Virginia attorney general candidate Jay Jones faced new political fallout Thursday over reports revealing his wife donated to the Minnesota Freedom Fund, a controversial bail organization that used millions to spring violent offenders, including accused rapists and murderers, from jail.
In a May 2020 post on what was then known as Twitter, the AG candidate’s wife, Mavis Jones, wrote, “I just donated to the Minnesota freedom fund,” linking to the group’s donation page and urging followers to “please consider doing the same.” The revelation, first reported by the Washington Free Beacon, comes as Jones, a Democrat, battles sliding poll numbers and mounting scrutiny over a string of damaging stories about violent text messages, reckless driving, and an ethics probe into his community service hours.
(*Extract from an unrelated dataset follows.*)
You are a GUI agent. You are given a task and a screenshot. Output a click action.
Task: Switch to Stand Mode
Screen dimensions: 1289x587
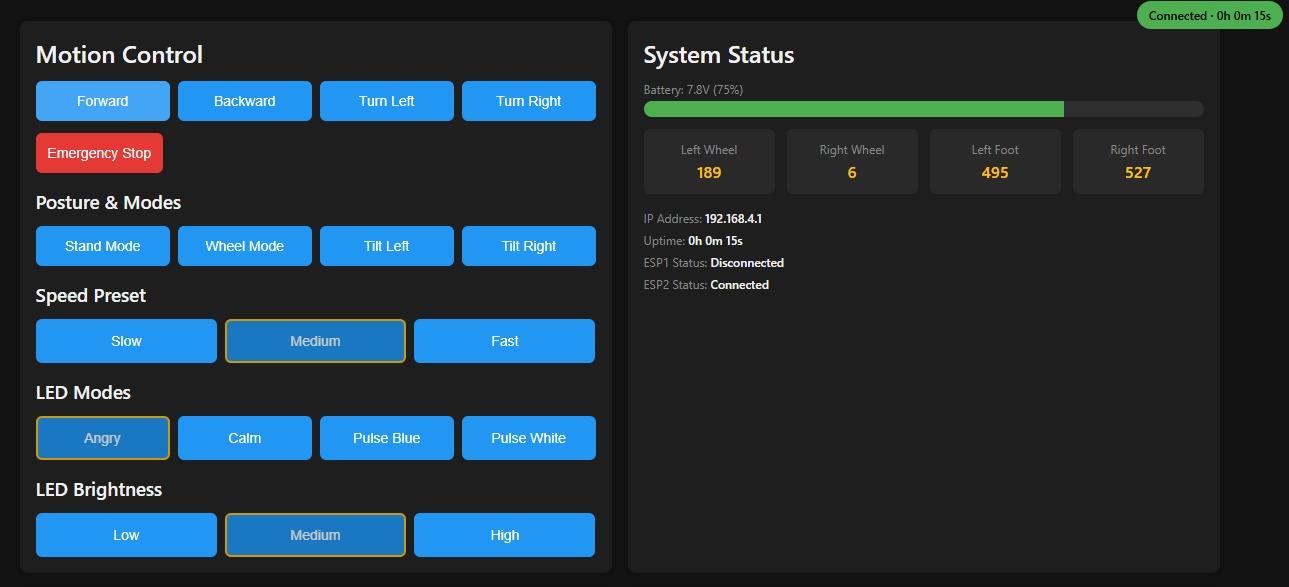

Mavis Jones’s post appeared as rioters torched businesses in Minneapolis after the death of George Floyd, just months before she married the then-state delegate.
The Minnesota Freedom Fund, later promoted by then-Sen. Kamala Harris, raised more than $41 million during the unrest, pledging to support protesters jailed during demonstrations. But a FOX 9 investigation found the fund spent most of its money in 2020 bailing out defendants accused of murder, kidnapping, and sexual assault, rather than low-level protest offenses.
Among those bailed out was Christopher Boswell, a twice-convicted rapist freed pending new kidnapping and assault charges after the fund posted $350,000 in cash bail. The group also paid $100,000 to release Darnika Floyd, charged with second-degree murder, and $75,000 for Jaleel Stallings, who allegedly fired at a Minneapolis SWAT team before being acquitted at trial. Stallings has claimed he fired in self-defense.
“The last time we were down there, the clerk said, ‘we hate it when you bail out these sex offenders,’” Greg Lewin, then the fund’s interim executive director, told FOX 9 at the time. “I often don’t even look at a charge when I bail someone out. I will see it after I pay the bill because it is not the point. The point is the system we are fighting.”
Critics have accused the fund of enabling violent offenders to reoffend while hiding behind social justice rhetoric. In one case, the group posted bail for George Howard, a career criminal later charged with fatally shooting a man in a Minneapolis road rage attack weeks after his release.
The Free Beacon report said Mavis Jones’s donation resurfaced as her husband campaigns to become Virginia’s top law enforcement officer—a post that oversees state prosecutions and police oversight. It has reignited questions about the couple’s views on criminal justice and public safety.
Jay Jones’s campaign did not respond to a request for comment.
The news follows a damaging month for the 35-year-old Norfolk Democrat. Earlier this month, text messages surfaced in which Jones wrote that then-House Speaker Todd Gilbert, a Republican, “deserved to be shot in the head” and that he wished Gilbert’s wife could “watch her children die.” Jones later apologized, saying he was “ashamed” of the texts, though he has refused to withdraw from the race.
His Republican opponent, Attorney General Jason Miyares, seized on the latest controversy, saying Jones’s repeated lapses show a pattern of contempt for law enforcement and victims.
The backlash has already taken a toll. A Trafalgar Group poll released October 17 showed Miyares leading 49.5% to 44.6%, a reversal from earlier surveys that had Jones up six points before the text scandal broke.
Further complicating matters, court records show Jones was convicted of reckless driving in 2022 for driving 116 mph on a Virginia highway.